Records from a data collection:
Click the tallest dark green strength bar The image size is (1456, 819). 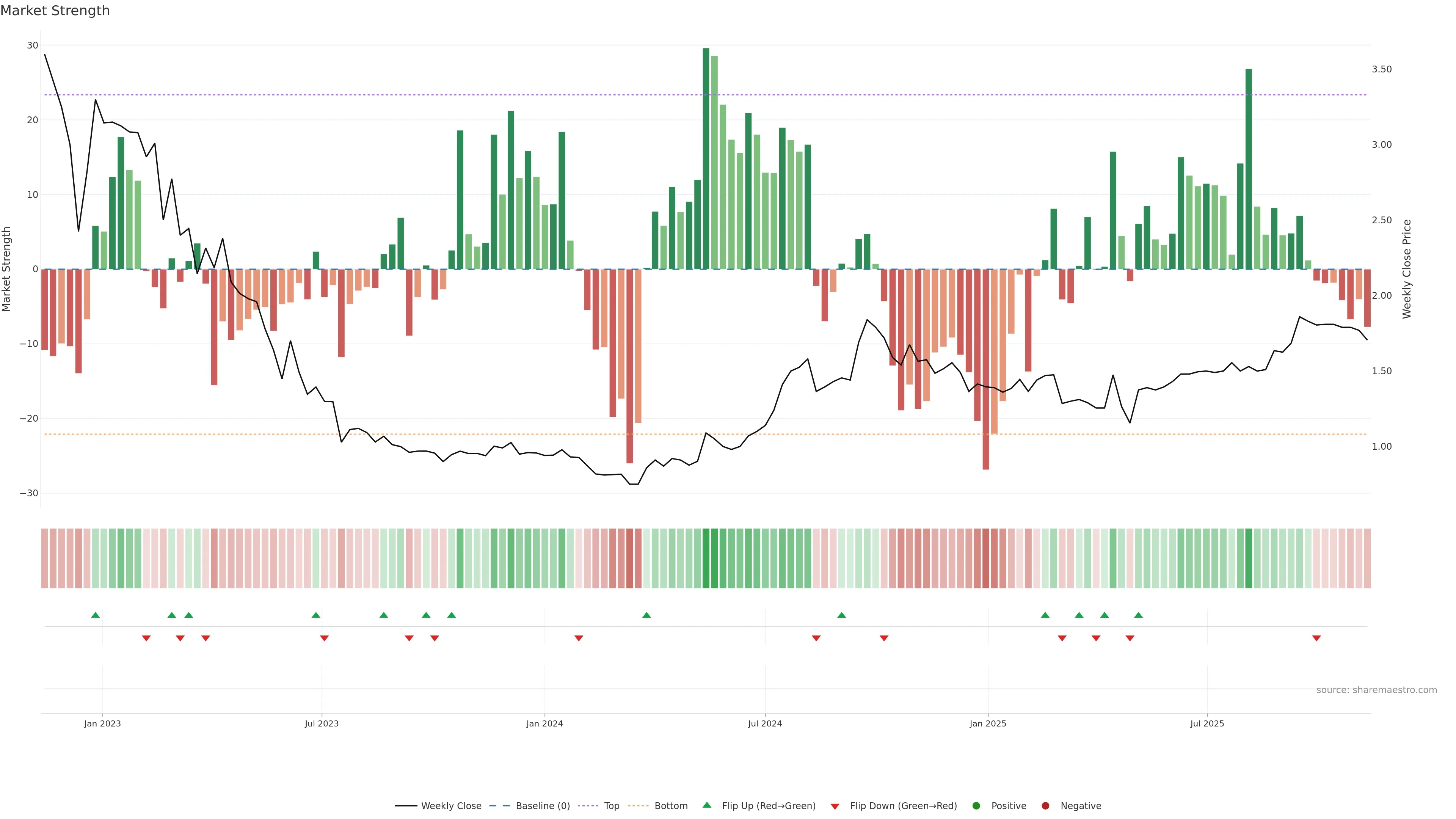tap(706, 158)
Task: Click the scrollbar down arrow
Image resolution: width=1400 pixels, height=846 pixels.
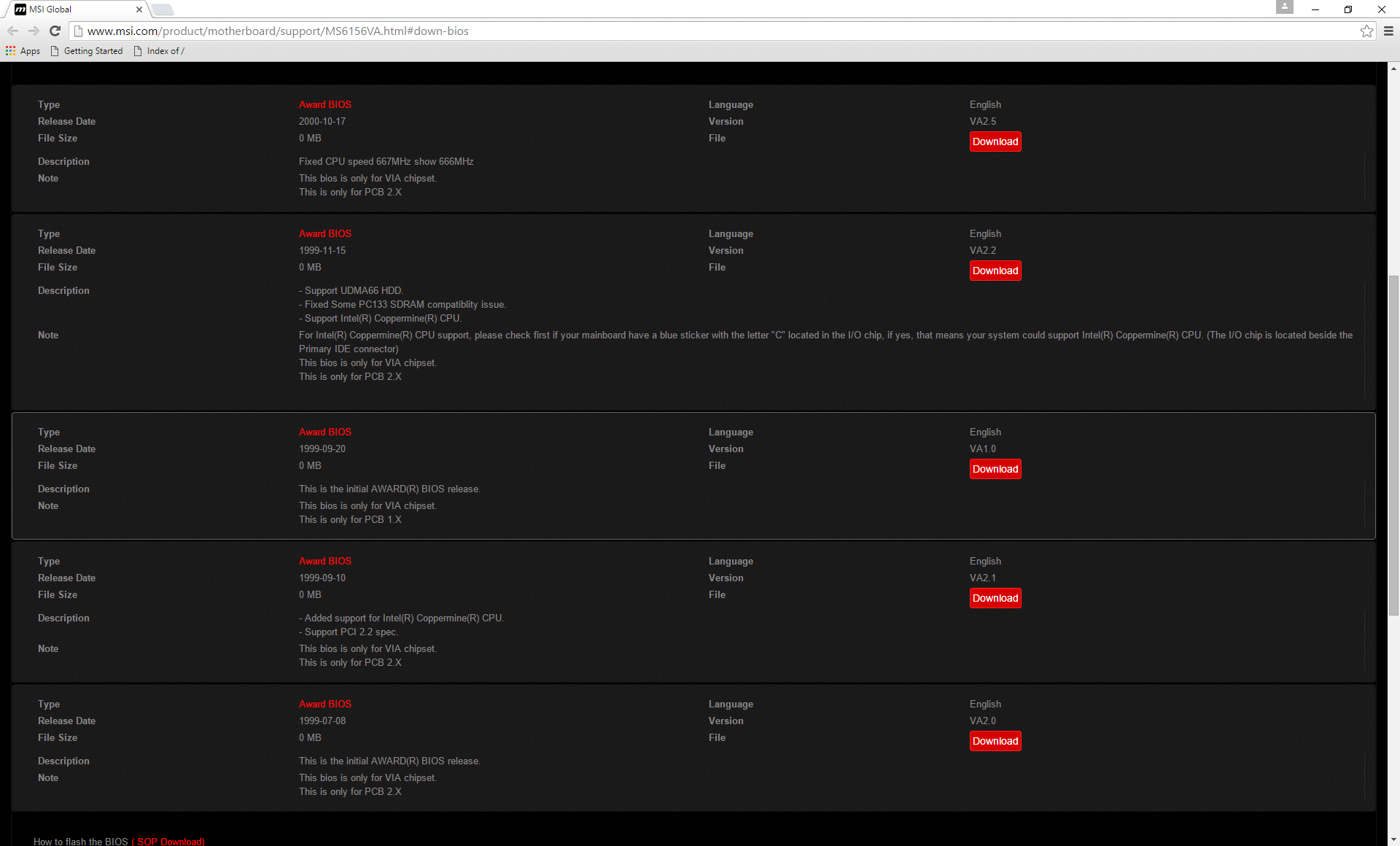Action: click(x=1393, y=839)
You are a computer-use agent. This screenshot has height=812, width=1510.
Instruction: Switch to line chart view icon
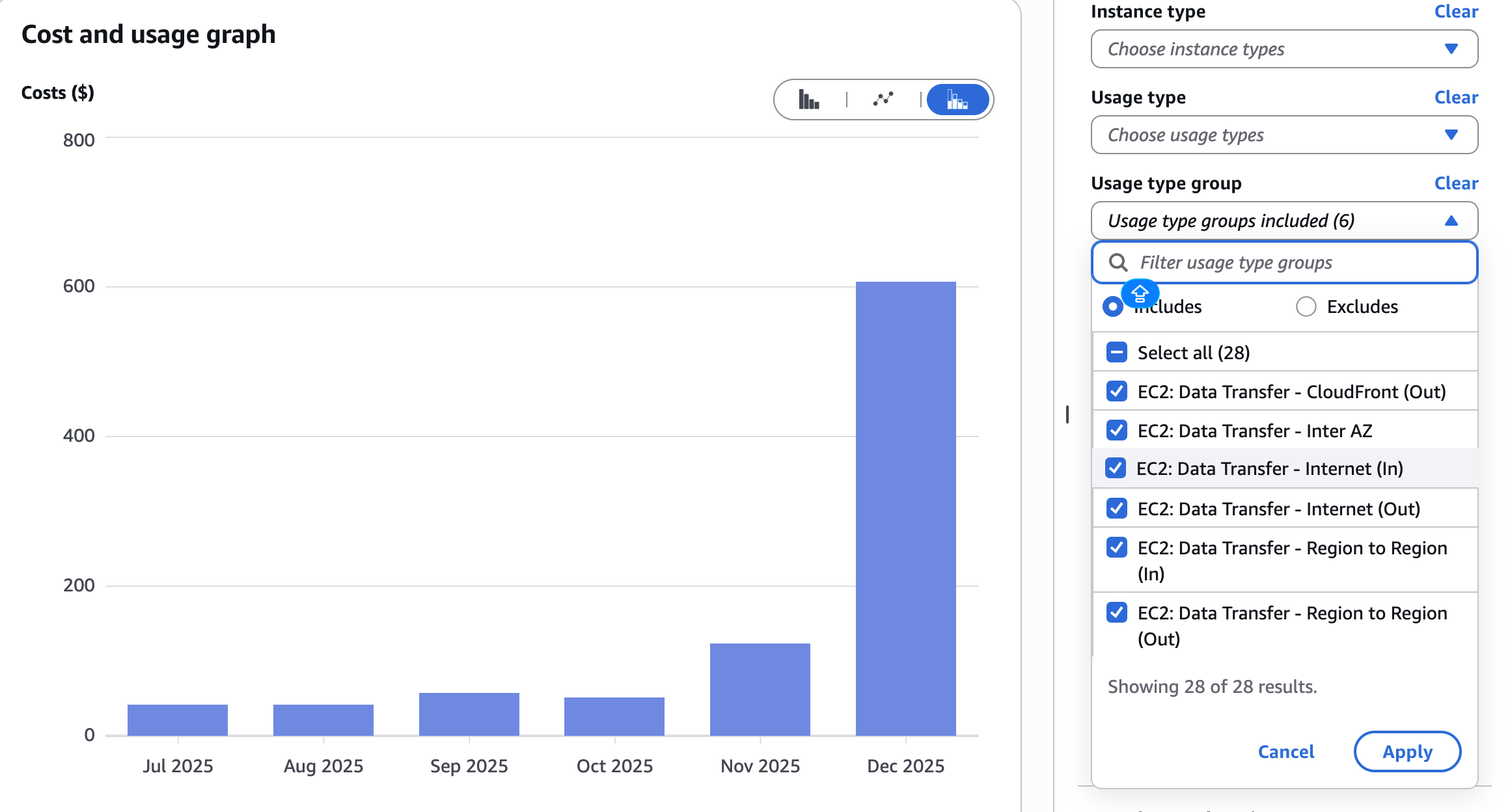coord(883,100)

Task brief.
The line containing "Image resolution: width=1400" marks the start: set down exactly that line and every line after it through the last line of the data, without any pictures.

Task answer.
Image resolution: width=1400 pixels, height=846 pixels.
Action: click(x=1393, y=839)
You are a computer-use agent. This screenshot has height=812, width=1510.
Instruction: Switch to line chart view icon
coord(883,100)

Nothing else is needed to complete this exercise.